*Task goal:*
Reproduce all of the data word for word.

** Supplied entries follows **

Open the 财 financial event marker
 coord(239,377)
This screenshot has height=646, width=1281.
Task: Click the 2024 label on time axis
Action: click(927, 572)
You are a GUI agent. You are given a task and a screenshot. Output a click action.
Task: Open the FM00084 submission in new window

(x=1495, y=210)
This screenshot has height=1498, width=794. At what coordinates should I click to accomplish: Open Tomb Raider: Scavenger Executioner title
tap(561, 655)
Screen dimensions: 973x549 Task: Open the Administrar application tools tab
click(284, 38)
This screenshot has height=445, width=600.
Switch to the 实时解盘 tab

** End of Supplied entries **

*Task response:*
Open the 财 financial event marker
 coord(239,377)
This screenshot has height=646, width=1281.
Task: Click the 2024 label on time axis
Action: click(927, 572)
You are a GUI agent. You are given a task and a screenshot. Output a click action.
Task: Open the FM00084 submission in new window

(x=1495, y=210)
This screenshot has height=1498, width=794. At what coordinates should I click to accomplish: Open Tomb Raider: Scavenger Executioner title
tap(561, 655)
Screen dimensions: 973x549 Task: Open the Administrar application tools tab
click(284, 38)
This screenshot has height=445, width=600.
Switch to the 实时解盘 tab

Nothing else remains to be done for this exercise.